▶ _Instructions to follow_: Could you restate every record below word for word?
+++
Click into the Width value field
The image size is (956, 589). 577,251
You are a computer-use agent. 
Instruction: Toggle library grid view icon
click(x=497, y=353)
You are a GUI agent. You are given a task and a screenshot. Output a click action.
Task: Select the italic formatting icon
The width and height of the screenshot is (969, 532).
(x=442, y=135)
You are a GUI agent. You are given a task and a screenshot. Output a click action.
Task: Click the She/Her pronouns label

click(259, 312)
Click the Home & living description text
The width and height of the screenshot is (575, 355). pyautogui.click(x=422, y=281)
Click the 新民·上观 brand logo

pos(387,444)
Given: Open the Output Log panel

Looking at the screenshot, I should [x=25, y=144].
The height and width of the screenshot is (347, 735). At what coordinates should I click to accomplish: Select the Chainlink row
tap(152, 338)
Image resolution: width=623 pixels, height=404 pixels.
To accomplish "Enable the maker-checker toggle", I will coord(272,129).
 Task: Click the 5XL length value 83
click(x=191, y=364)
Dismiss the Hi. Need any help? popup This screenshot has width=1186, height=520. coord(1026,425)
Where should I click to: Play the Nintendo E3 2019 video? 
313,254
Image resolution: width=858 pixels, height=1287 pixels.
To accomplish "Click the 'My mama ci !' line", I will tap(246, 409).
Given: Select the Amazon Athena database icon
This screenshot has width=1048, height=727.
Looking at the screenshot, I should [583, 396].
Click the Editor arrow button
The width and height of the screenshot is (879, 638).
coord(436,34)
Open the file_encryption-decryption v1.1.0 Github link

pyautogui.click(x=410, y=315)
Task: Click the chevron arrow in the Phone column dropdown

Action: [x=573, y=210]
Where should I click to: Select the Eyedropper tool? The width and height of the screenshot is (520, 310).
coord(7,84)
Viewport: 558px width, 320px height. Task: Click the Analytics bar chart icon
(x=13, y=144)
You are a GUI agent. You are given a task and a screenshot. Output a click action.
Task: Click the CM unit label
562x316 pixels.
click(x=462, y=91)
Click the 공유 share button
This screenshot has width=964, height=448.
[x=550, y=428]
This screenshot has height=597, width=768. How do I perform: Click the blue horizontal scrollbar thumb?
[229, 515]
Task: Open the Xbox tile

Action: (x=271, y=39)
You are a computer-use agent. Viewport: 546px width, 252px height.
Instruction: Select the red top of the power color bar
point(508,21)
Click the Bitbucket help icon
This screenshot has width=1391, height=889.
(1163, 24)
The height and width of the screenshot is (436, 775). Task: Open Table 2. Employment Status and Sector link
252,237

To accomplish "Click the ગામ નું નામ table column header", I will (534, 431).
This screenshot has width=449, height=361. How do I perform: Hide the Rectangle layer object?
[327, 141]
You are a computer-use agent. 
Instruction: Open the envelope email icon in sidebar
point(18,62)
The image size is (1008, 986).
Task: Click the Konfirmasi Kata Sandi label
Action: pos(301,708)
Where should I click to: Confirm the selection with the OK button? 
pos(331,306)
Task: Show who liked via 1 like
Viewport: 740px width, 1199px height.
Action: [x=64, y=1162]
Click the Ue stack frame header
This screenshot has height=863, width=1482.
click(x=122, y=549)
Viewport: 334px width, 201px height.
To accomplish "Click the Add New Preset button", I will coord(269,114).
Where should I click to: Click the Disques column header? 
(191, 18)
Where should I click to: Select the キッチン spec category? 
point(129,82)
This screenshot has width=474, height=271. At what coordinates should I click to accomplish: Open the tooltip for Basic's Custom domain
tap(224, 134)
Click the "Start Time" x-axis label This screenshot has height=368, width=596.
+++
▶ _Output for this exercise_:
Click into the Width value field
The image size is (956, 589). 577,251
You are a computer-use agent. 
Instruction: Toggle library grid view icon
click(x=497, y=353)
You are a GUI agent. You are given a task and a screenshot. Output a click action.
Task: Select the italic formatting icon
The width and height of the screenshot is (969, 532).
(x=442, y=135)
You are a GUI agent. You are given a task and a screenshot. Output a click action.
Task: Click the She/Her pronouns label

click(259, 312)
Click the Home & living description text
The width and height of the screenshot is (575, 355). pyautogui.click(x=422, y=281)
Click the 新民·上观 brand logo

pos(387,444)
Given: Open the Output Log panel

Looking at the screenshot, I should [x=25, y=144].
The height and width of the screenshot is (347, 735). At what coordinates should I click to accomplish: Select the Chainlink row
tap(152, 338)
Image resolution: width=623 pixels, height=404 pixels.
To accomplish "Enable the maker-checker toggle", I will coord(272,129).
 Task: Click the 5XL length value 83
click(x=191, y=364)
Dismiss the Hi. Need any help? popup This screenshot has width=1186, height=520. coord(1026,425)
Where should I click to: Play the Nintendo E3 2019 video? 
313,254
Image resolution: width=858 pixels, height=1287 pixels.
To accomplish "Click the 'My mama ci !' line", I will tap(246, 409).
Given: Select the Amazon Athena database icon
This screenshot has width=1048, height=727.
Looking at the screenshot, I should [583, 396].
Click the Editor arrow button
The width and height of the screenshot is (879, 638).
coord(436,34)
Open the file_encryption-decryption v1.1.0 Github link

pyautogui.click(x=410, y=315)
Task: Click the chevron arrow in the Phone column dropdown

Action: [x=573, y=210]
Where should I click to: Select the Eyedropper tool? The width and height of the screenshot is (520, 310).
coord(7,84)
Viewport: 558px width, 320px height. Task: Click the Analytics bar chart icon
(x=13, y=144)
You are a GUI agent. You are given a task and a screenshot. Output a click action.
Task: Click the CM unit label
562x316 pixels.
click(x=462, y=91)
Click the 공유 share button
This screenshot has width=964, height=448.
[x=550, y=428]
This screenshot has height=597, width=768. How do I perform: Click the blue horizontal scrollbar thumb?
[229, 515]
Task: Open the Xbox tile

Action: (x=271, y=39)
You are a computer-use agent. Viewport: 546px width, 252px height.
Instruction: Select the red top of the power color bar
point(508,21)
Click the Bitbucket help icon
This screenshot has width=1391, height=889.
(1163, 24)
The height and width of the screenshot is (436, 775). Task: Open Table 2. Employment Status and Sector link
252,237

To accomplish "Click the ગામ નું નામ table column header", I will (534, 431).
This screenshot has width=449, height=361. How do I perform: Hide the Rectangle layer object?
[327, 141]
You are a computer-use agent. 
Instruction: Open the envelope email icon in sidebar
point(18,62)
The image size is (1008, 986).
Task: Click the Konfirmasi Kata Sandi label
Action: pos(301,708)
Where should I click to: Confirm the selection with the OK button? 
pos(331,306)
Task: Show who liked via 1 like
Viewport: 740px width, 1199px height.
Action: [x=64, y=1162]
Click the Ue stack frame header
This screenshot has height=863, width=1482.
click(x=122, y=549)
Viewport: 334px width, 201px height.
To accomplish "Click the Add New Preset button", I will coord(269,114).
Where should I click to: Click the Disques column header? 
(191, 18)
Where should I click to: Select the キッチン spec category? 
point(129,82)
This screenshot has width=474, height=271. At what coordinates should I click to accomplish: Open the tooltip for Basic's Custom domain
tap(224, 134)
Click the "Start Time" x-axis label This screenshot has height=368, width=596.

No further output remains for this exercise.